A musician on a mission
Neil Young’s anti-Big Oil message optimistic about alternative fuels
He hates the oilsands, but he loves cars. He hates Big Oil, but he loves big engines. And this year, with a new album and a newly released book about his lifelong love for the dozens of vehicles he’s owned, Neil Young is Toronto Star Wheels’ Newsmaker of the Year.
“I’ve had a lot of cars and I bought cars as rewards for projects that I did . . . They were all old cars so they already had a history. And the designs reflected the culture of the time,” he told the Star’s Ben Rayner in an interview this year. But he added: “Cars are a very guilty part of what’s happening to the planet and a big part of what’s happening to the planet.”
Last year, he famously compared Alberta’s oilsands region to Hiroshima’s atomic bomb wasteland, and then in January, he donated all the proceeds from four Canadian concerts to a First Nations group fighting the oilsands’ expansion.
Since then, his message has stuck as a thorn in the side of the oil industry. Love him or hate him — and some radio stations in Alberta banned his music — he still puts much of his money where his mouth is by driving his enormous electric-converted 1959 Lincoln Continental whenever he can.
Young spent much of 2014 completing his new book, Special Deluxe: A Memoir of Life & Cars, which explains his reasoning at length.
It also tells many good stories about the cars he’s owned, all of them bought used and all of them interesting.
Before becoming famous, the teenage Canadian rocker from Omemee, Ont. toured the Prairies with his band in a1948 Buick Roadmaster hearse named “Mort,” which was the subject of his later song “Long May You Run.” Mort was huge, he writes in Special Deluxe, “with very large back doors, and rollers for the coffins to roll in and out of the velvet-upholstered back.”

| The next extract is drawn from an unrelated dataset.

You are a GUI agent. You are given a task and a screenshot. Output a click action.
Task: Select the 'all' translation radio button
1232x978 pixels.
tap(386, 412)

“Perfect for our equipment!” Young thought at the time.
When he left for Los Angeles in 1966, he drove another hearse, a 1953 Pontiac. He found fame and fortune in California with the band Buffalo Springfield and hasn’t slowed down since.

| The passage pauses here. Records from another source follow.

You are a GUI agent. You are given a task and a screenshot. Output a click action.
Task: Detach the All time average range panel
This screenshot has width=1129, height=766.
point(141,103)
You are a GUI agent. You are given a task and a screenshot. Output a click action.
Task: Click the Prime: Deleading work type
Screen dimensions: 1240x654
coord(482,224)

His new book is a chronicle of his experiences as told by the memories his cars invoke, everything from a Mini and a Citroen 2CV to a Corvette and a Hummer H1. Throughout it, he details the fuel consumption and the exhaust emissions of the vehicles. His family’s 1951 road trip to Florida in their new Monarch sedan, for example, spewed about 1,296 pounds of CO2 into the atmosphere each way; that Route 66 drive to L.A. in the hearse would have emitted 4,900 pounds of CO2.
Eventually, in 2003, a friend of his daughter’s called him a hypocrite for being an environmentalist who drove such gas-guzzlers, and the accusation stuck. He resolved to find alternatives.
Young experimented with water-gas and fuel-vapourizing before settling on biofuel and electricity. He understood the importance of setting an example: “I began dedicating myself more to the task of raising awareness,” he writes, “which is pretty much the only thing a celebrity can do.”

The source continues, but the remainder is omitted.